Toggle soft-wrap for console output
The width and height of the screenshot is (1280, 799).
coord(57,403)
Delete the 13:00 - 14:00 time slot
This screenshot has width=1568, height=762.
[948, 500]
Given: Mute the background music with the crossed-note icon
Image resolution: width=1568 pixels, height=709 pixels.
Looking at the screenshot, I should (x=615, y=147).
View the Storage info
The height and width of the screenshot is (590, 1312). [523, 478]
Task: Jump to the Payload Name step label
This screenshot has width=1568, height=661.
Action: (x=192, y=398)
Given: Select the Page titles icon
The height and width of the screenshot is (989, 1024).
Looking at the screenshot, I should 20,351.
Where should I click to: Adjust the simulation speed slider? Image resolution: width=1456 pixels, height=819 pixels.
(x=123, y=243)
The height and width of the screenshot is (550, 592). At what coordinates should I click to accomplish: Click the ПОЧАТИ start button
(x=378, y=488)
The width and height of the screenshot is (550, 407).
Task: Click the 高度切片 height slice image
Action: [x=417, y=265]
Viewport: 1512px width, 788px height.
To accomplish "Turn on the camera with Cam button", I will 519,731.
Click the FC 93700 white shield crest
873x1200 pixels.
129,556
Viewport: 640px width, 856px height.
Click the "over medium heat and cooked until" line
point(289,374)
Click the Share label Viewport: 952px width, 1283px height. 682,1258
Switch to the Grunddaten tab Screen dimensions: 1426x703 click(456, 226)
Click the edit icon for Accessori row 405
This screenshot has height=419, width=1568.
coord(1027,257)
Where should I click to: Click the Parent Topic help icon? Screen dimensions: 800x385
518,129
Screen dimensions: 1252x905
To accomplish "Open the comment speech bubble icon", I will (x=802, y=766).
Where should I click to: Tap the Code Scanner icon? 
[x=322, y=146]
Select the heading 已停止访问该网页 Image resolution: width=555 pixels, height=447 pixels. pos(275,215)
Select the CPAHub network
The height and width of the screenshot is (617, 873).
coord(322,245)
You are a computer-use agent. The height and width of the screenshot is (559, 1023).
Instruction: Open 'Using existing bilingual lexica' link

--

**TASK OBJECTIVE**
In full and without error, transcribe each of the entries.

**TASK SOLUTION**
Toggle soft-wrap for console output
The width and height of the screenshot is (1280, 799).
coord(57,403)
Delete the 13:00 - 14:00 time slot
This screenshot has width=1568, height=762.
[948, 500]
Given: Mute the background music with the crossed-note icon
Image resolution: width=1568 pixels, height=709 pixels.
Looking at the screenshot, I should (x=615, y=147).
View the Storage info
The height and width of the screenshot is (590, 1312). [523, 478]
Task: Jump to the Payload Name step label
This screenshot has width=1568, height=661.
Action: (x=192, y=398)
Given: Select the Page titles icon
The height and width of the screenshot is (989, 1024).
Looking at the screenshot, I should 20,351.
Where should I click to: Adjust the simulation speed slider? Image resolution: width=1456 pixels, height=819 pixels.
(x=123, y=243)
The height and width of the screenshot is (550, 592). At what coordinates should I click to accomplish: Click the ПОЧАТИ start button
(x=378, y=488)
The width and height of the screenshot is (550, 407).
Task: Click the 高度切片 height slice image
Action: [x=417, y=265]
Viewport: 1512px width, 788px height.
To accomplish "Turn on the camera with Cam button", I will 519,731.
Click the FC 93700 white shield crest
873x1200 pixels.
129,556
Viewport: 640px width, 856px height.
Click the "over medium heat and cooked until" line
point(289,374)
Click the Share label Viewport: 952px width, 1283px height. 682,1258
Switch to the Grunddaten tab Screen dimensions: 1426x703 click(456, 226)
Click the edit icon for Accessori row 405
This screenshot has height=419, width=1568.
coord(1027,257)
Where should I click to: Click the Parent Topic help icon? Screen dimensions: 800x385
518,129
Screen dimensions: 1252x905
To accomplish "Open the comment speech bubble icon", I will (x=802, y=766).
Where should I click to: Tap the Code Scanner icon? 
[x=322, y=146]
Select the heading 已停止访问该网页 Image resolution: width=555 pixels, height=447 pixels. pos(275,215)
Select the CPAHub network
The height and width of the screenshot is (617, 873).
coord(322,245)
You are a computer-use agent. The height and width of the screenshot is (559, 1023).
Instruction: Open 'Using existing bilingual lexica' link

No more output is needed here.